**Data shown**
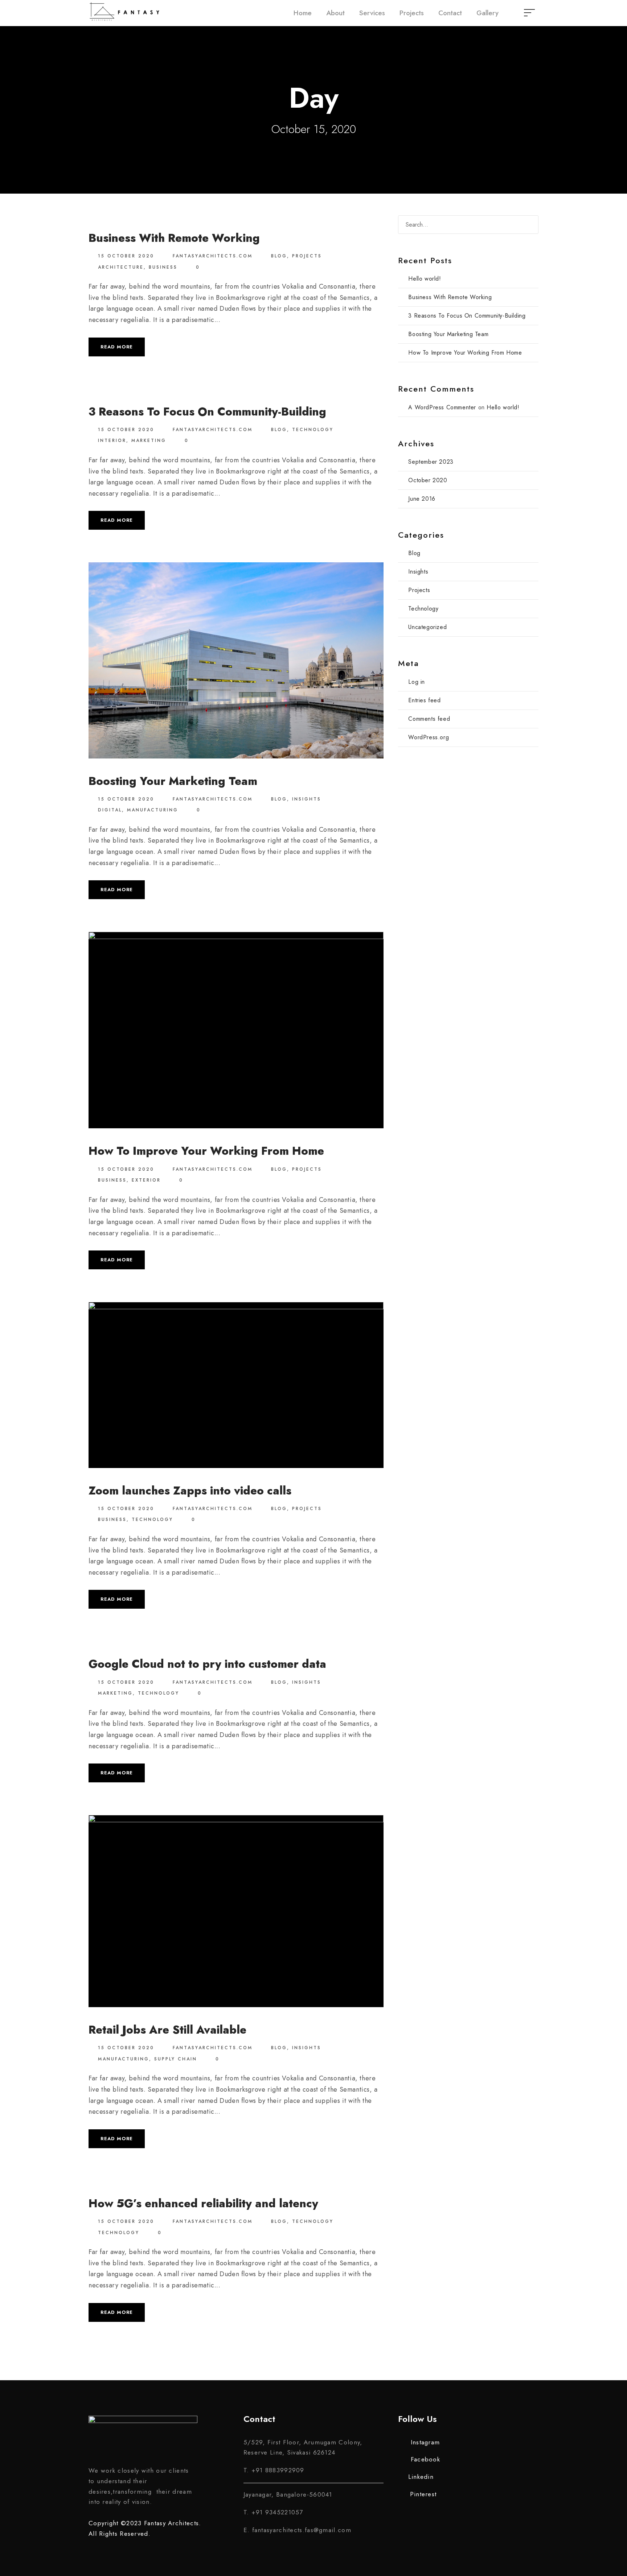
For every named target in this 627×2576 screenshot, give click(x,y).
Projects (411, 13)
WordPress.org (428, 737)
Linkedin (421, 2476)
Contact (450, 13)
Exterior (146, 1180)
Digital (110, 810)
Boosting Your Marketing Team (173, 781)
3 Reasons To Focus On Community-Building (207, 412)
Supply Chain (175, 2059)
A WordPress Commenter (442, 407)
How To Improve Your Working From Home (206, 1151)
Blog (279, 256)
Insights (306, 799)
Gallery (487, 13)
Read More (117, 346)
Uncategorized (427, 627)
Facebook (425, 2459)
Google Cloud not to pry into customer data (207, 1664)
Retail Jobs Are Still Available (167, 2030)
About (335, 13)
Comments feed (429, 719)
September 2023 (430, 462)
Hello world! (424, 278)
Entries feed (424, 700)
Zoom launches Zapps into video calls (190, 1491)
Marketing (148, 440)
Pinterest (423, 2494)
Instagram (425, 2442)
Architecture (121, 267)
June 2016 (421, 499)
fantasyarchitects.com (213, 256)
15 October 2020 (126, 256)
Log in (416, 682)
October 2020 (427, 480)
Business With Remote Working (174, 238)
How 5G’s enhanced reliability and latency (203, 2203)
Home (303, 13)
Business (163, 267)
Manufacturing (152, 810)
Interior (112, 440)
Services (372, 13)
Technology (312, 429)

**Task item**
All entries above should be printed exactly, though without their pictures.

**Task result**
For every named target in this 627×2576 screenshot, give click(x,y).
Projects (411, 13)
WordPress.org (428, 737)
Linkedin (421, 2476)
Contact (450, 13)
Exterior (146, 1180)
Digital (110, 810)
Boosting Your Marketing Team (173, 781)
3 Reasons To Focus On Community-Building (207, 412)
Supply Chain (175, 2059)
A WordPress Commenter (442, 407)
How To Improve Your Working From Home (206, 1151)
Blog (279, 256)
Insights (306, 799)
Gallery (487, 13)
Read More (117, 346)
Uncategorized (427, 627)
Facebook (425, 2459)
Google Cloud not to pry into customer data (207, 1664)
Retail Jobs Are Still Available (167, 2030)
About (335, 13)
Comments feed (429, 719)
September 2023 (430, 462)
Hello world! (424, 278)
Entries feed (424, 700)
Zoom launches Zapps into video calls (190, 1491)
Marketing (148, 440)
Pinterest (423, 2494)
Instagram (425, 2442)
Architecture (121, 267)
June 2016 (421, 499)
fantasyarchitects.com (213, 256)
15 October 2020 (126, 256)
Log in (416, 682)
October 2020 (427, 480)
Business With Remote Working (174, 238)
How 5G’s enhanced reliability and latency (203, 2203)
Home (303, 13)
Business (163, 267)
Manufacturing (152, 810)
Interior (112, 440)
Services (372, 13)
Technology (312, 429)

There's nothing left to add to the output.